Once the tissue is labelled, the researchers add the precursor to the polyacrylate gel and heat it to form the gel. They then digest the proteins that hold the specimen together, allowing it to expand uniformly. The specimen is then washed in salt-free water to induce a 100-fold expansion in volume. While the proteins have been broken apart, the original location of each fluorescent label stays the same relative to the overall structure of the tissue because it is anchored to the polyacrylate gel.

"What you're left with is a three-dimensional, fluorescent cast of the original material. And the cast itself is swollen, unimpeded by the original biological structure," Tillberg explains.

Prof. Boyden et al. imaged this "cast" with commercially available confocal microscopes, commonly used for fluorescent imaging but usually limited to a resolution of hundreds of nanometres. With their enlarged samples, the MIT team achieved resolution down to 70 nanometres. "The expansion microscopy process ... should be compatible with many existing microscope designs and systems already in laboratories," Chen says.

Imaging Large Tissue Samples

The new technique enabled the MIT team to image a section of brain tissue 500 by 200 by 100 microns with a standard confocal microscope. Imaging such large samples would not be feasible with other super-resolution techniques, which require minutes to image a tissue slice only 1 micron thick and are limited in their ability to image large samples by optical scattering and other aberrations.

"The other methods currently have better resolution, but are harder to use, or slower," Tillberg points out. "The benefits of our method are the ease of use and, more importantly, compatibility with large volumes, which is challenging with existing technologies."

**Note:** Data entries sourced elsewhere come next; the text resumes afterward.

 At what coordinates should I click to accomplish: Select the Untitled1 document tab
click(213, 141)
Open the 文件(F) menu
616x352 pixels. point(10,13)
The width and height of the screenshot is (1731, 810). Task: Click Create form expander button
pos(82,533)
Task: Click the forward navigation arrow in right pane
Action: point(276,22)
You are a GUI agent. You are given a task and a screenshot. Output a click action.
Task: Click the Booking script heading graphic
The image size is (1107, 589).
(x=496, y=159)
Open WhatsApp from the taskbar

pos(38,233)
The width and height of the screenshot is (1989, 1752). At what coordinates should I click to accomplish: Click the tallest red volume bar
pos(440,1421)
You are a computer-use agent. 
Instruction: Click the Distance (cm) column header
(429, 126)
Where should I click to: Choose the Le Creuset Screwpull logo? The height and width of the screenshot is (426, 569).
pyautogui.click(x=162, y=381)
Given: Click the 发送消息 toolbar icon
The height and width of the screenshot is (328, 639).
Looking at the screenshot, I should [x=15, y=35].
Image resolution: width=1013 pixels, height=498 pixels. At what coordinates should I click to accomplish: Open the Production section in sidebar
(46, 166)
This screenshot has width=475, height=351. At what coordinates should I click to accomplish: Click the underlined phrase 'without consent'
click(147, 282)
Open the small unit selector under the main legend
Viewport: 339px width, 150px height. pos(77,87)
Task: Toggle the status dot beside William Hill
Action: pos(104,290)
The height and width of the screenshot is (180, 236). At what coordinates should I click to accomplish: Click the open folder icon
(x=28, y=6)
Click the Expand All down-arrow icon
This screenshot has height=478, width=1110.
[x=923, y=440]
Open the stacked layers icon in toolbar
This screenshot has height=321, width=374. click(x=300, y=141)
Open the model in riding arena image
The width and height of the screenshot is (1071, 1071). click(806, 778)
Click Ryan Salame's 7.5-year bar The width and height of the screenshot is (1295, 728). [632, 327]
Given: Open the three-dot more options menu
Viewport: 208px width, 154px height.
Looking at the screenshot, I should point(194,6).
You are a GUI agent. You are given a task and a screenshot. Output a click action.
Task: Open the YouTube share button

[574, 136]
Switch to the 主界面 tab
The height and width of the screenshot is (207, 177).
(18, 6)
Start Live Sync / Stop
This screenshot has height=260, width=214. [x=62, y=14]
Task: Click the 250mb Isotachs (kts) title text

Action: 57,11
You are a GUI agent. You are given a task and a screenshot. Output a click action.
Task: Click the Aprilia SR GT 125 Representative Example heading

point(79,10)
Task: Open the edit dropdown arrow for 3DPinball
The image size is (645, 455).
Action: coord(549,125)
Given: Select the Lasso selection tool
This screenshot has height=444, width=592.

The new method could be very useful to scientists aiming to image brain cells and map how they connect to each other across large regions. "There are lots of biological questions where you have to understand a large structure," Prof. Boyden notes. "Especially for the brain, you have to be able to image a large volume of tissue, but also to see where all the nanoscale components are."

Prof. Boyden's team may be focused on the brain, although he mentions other possible applications for this technique including studying tumour metastasis and angiogenesis (growth of blood vessels to nourish a tumour), or visualising how immune cells attack specific organs during autoimmune disease.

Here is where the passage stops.